As HKTV is only selling Tencent the broadcast rights to its dramas, it is Tencent and not HKTV that will be legally responsible on the mainland for the content, Ming Pao Daily reported, citing sources.
Before the deal was announced, it looked as though a lukewarm response from advertisers could mean HKTV would lose money on the first programs it airs.
Only three advertisers have agreed so far to be special sponsors — for the series “The Borderline” and “Once Upon A Song” and a variety show.
The first series scheduled to be aired, “The Election,” has failed to attract a special sponsor, because of its sensitive topic, Apple Daily reported Wednesday, citing sources in the advertising industry.
“The Election,” a political drama, stars Malaysian actress Angelica Lee as a candidate for Hong Kong’s chief executive in the 2022 election. More than 900,000 people voted online for it to be HKTV’s first offering.

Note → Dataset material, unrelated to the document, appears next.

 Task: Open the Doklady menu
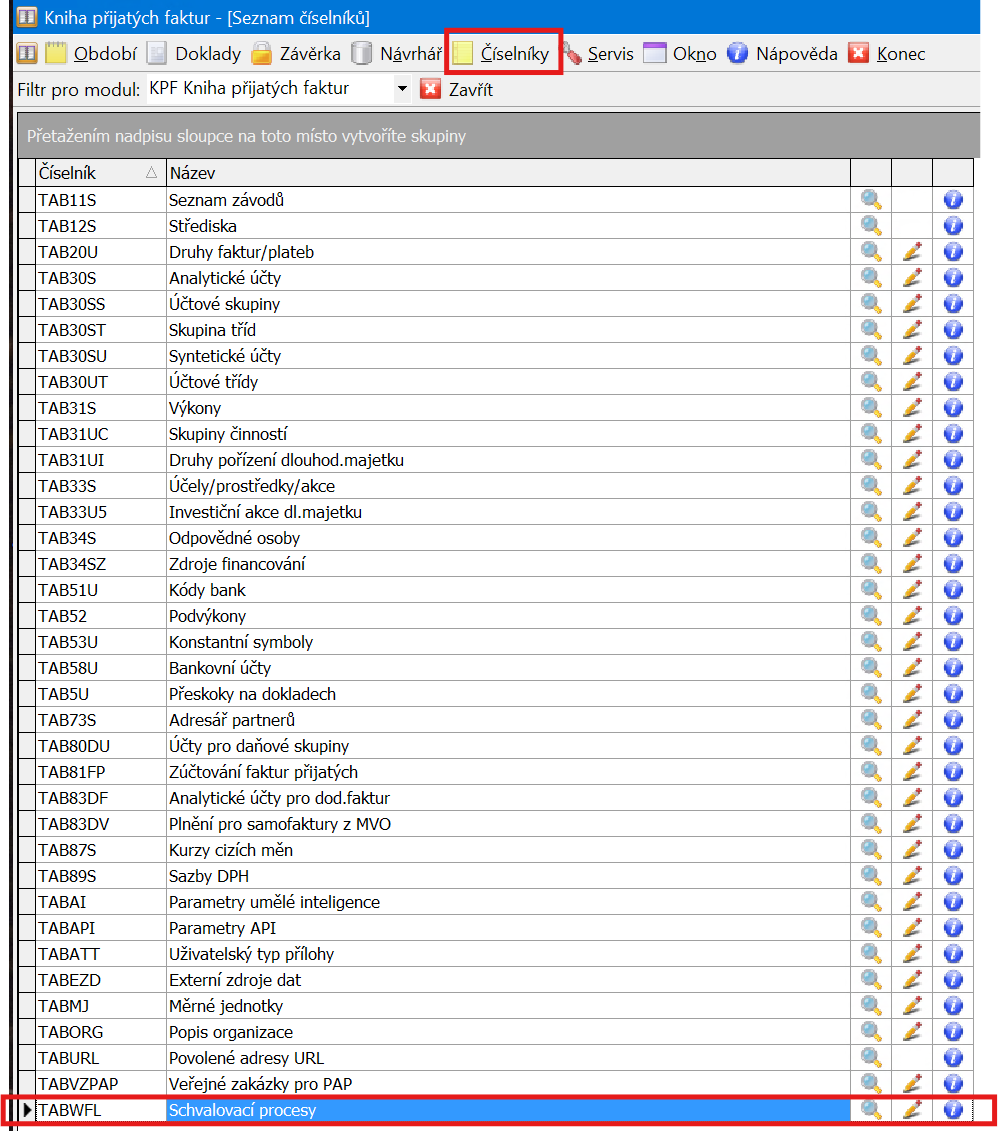point(195,54)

But only three advertising packages have been sold for the series, with a maximum possible revenue of HK$6.29 million (US$812,000).
An HKTV spokesman would say only that some clients had decided to shift their commercials from other programs to “The Election,” because of its popularity among netizens.
Nine advertising packages were sold for another popular series, “The Borderline,” a police procedural drama.
If it succeeds in attracting the highest level of viewership on a ratings scale, revenue from those packages will amount to HK$18.72 million before discounts, based on the latest information HKTV released to advertising companies.
Since HKTV chairman Ricky Wong Wai-kay has said each episode in one of the company’s TV series costs between HK$1 million and HK$1.2 million to make, “The Borderline,” with 17 episodes, may have cost as much as HK$20 million and is unlikely to make a profit.
Tsang Kam-keung, chief executive of advertising firm The Bees Group, said his clients had not placed any advertisements on HKTV shows, mainly because the advertising fees are too high.
He said advertisers are mainly taking a “wait-and-see” attitude, because internet broadcasting is a new platform for the city. While he said he was a bit surprised about the lack of enthusiasm among advertisers, he expected HKTV to attract more advertisers if viewership turns out to be strong.